その間に、女は彼女の両腕をしっかりと握ると、さらに言い寄ってくる。
「ねえ、頼むよ‼家族の仇を討ちたいんだ」
「仇を討つ、だと……」
過ったのは、復讐を求めた旅の果てに犯した罪。漏れ出たのは、黄泉の底から響いてきたかのような昏い声だった。
その声音に、そして、恐ろしい形相に、女がビクッと身をすくませる。
否。
彼女の瞳には、もはや眼前の女は映じていなかった。
腕を掴んでいるのは、彼女と同じ顔で、凍えるような復讐への意志を目に宿した少女――彼女自身であった。

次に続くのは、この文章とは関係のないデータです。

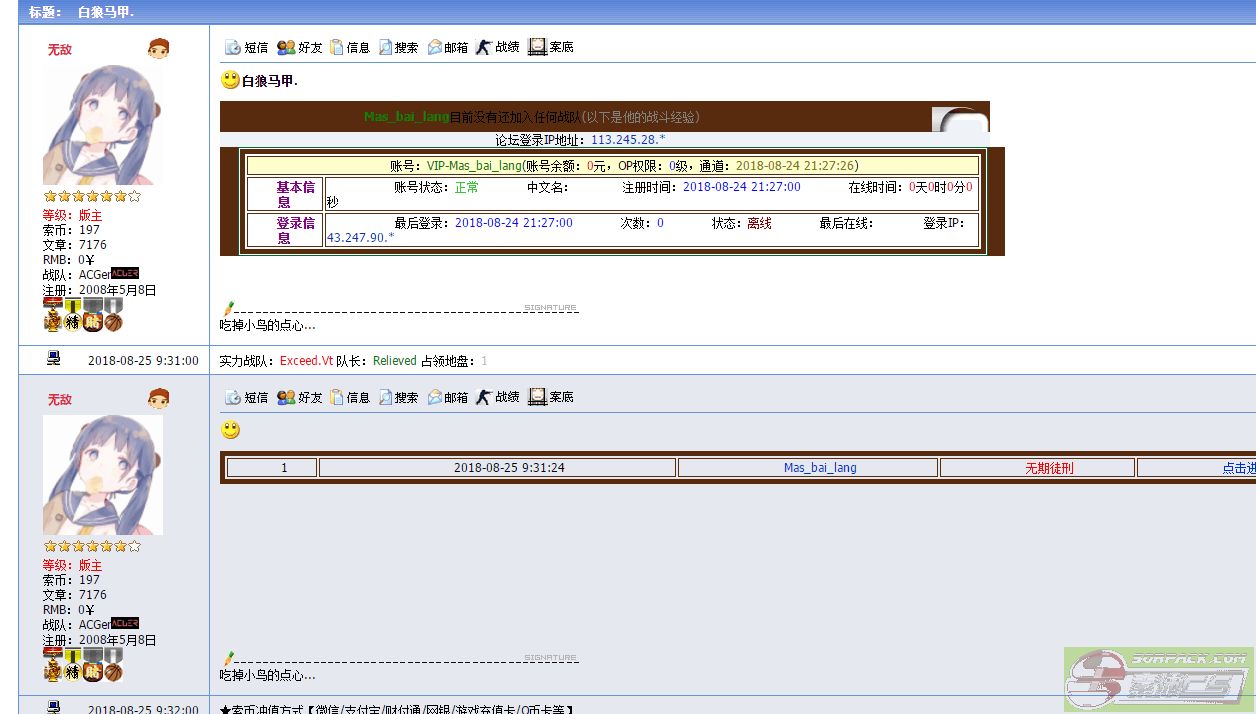
Task: Click the face icon next to first 无敌
Action: click(x=158, y=49)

レベッカは腕の傷が痛むのにも構わず、その手を強く振り払い、
「目障りだ。わたしの前からとっとと失せろ!」
女を突き飛ばすと、マントを翻して足早に歩み去った。
何故。
レベッカは自分に惑っていた。
近頃、たまにこんな風になる。まるで彼女から切り離されてしまったかのように、感情が一人歩きをするのだ。
理解ってはいた。幻影に過ぎない、と。それでも、情動はいともあっさりと理性を押し流してしまった。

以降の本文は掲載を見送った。